Friday April 28
John divides his narrative into seven parts that harmonize with the seven signs that Jesus performed successively. They are extraordinary events that reveal the intimate and mysterious face of Christ. The multiplication of the loaves prepared the revelation of Jesus in the Bread of Life discourse. In fact, the gestures that accompany this miracle, which evokes positive sentiments, are a veiled allusion to the Eucharistic supper: he took the loaves, gave thanks, and distributed them. The crowd simply looks for the external and sensational and sees Jesus as a royal messiah whose political success is assured.
Sitting on the ground is a symbol of poverty and powerlessness; it means we have no illusions of grandeur. We don’t often sit on the ground nowadays, and almost never at Mass. But when we are at Mass we are spiritually those disciples in today’s reading, sitting on the ground in humility and simplicity, sharing our poverty and (because of it) sharing the Lord’s gift. Miracles seem to happen in situations of scarcity rather than plenty. Where there is plenty there is no need of miracles! Where there is plenty you don’t have to struggle, you don’t have to come up against realities too painfully, you just ease your way through with a check book. But in the story those people had almost nothing. There were only five loaves to feed thousands. John says they were barley loaves. This was the cheapest kind of bread; in fact barley was really considered animal-feed. It is only the very poor who would eat barley loaves.

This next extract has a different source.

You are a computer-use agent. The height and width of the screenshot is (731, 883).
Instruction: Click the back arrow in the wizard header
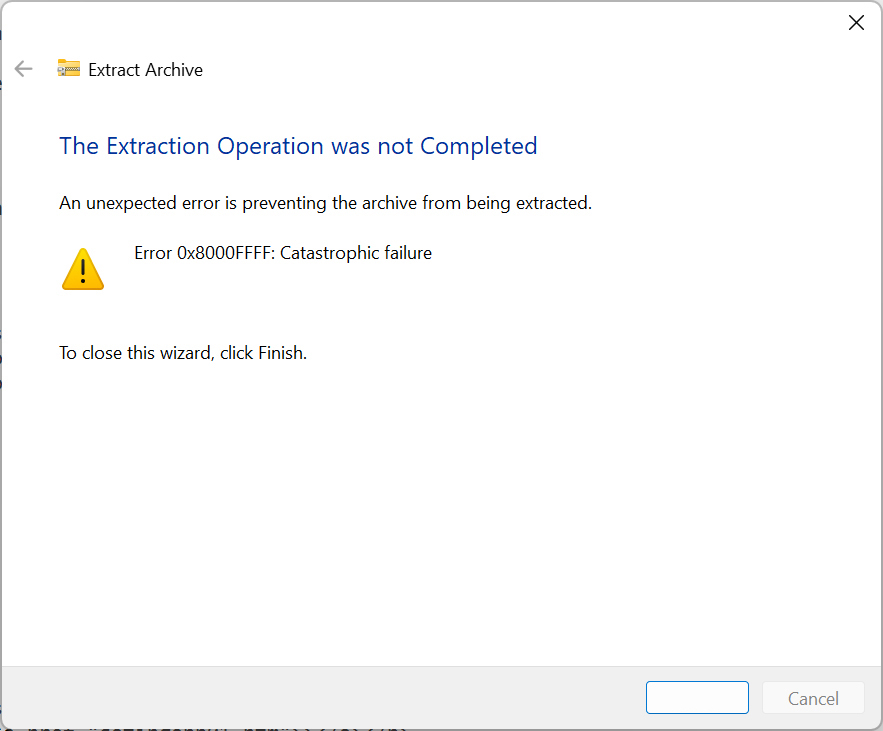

The miracle is that some kind of abundance came from that poverty. This is not the crude “Gospel: of prosperity” that you sometimes hear from radio and television preachers. No, John would be sickened by such an interpretation. He is not talking about business, but about the Eucharist. Whatever divides us from one another (greed, self-sufficiency, illusions of grandeur) divides us also from God and God’s gift.
Alternative
In this story everything is on a huge scale. Even the setting for the story is immense: it is the first mention of Jesus crossing the sea of Galilee. At the far side is a wide space where “a huge crowd” can gather. Jesus goes up a mountain (this is also the first mention in John’s Gospel: of Jesus climbing a mountain). He feeds the thousands; they not only have plenty, they have twelve baskets of bread left over. It all speaks to us about immensity, about abundance: not the kind of abundance that comes from careful gathering and accounting (the people had come with no food); still less the kind that comes from defrauding one’s neighbors; but the abundance of God’s providence. “Lifting up his eyes, he saw the crowd...” (verse 5). It seems he wants us too to lift up our eyes, and not to live our lives by addition and subtraction when he is able to multiply goodness towards us. God’s abundant providence is a theme of every Mass.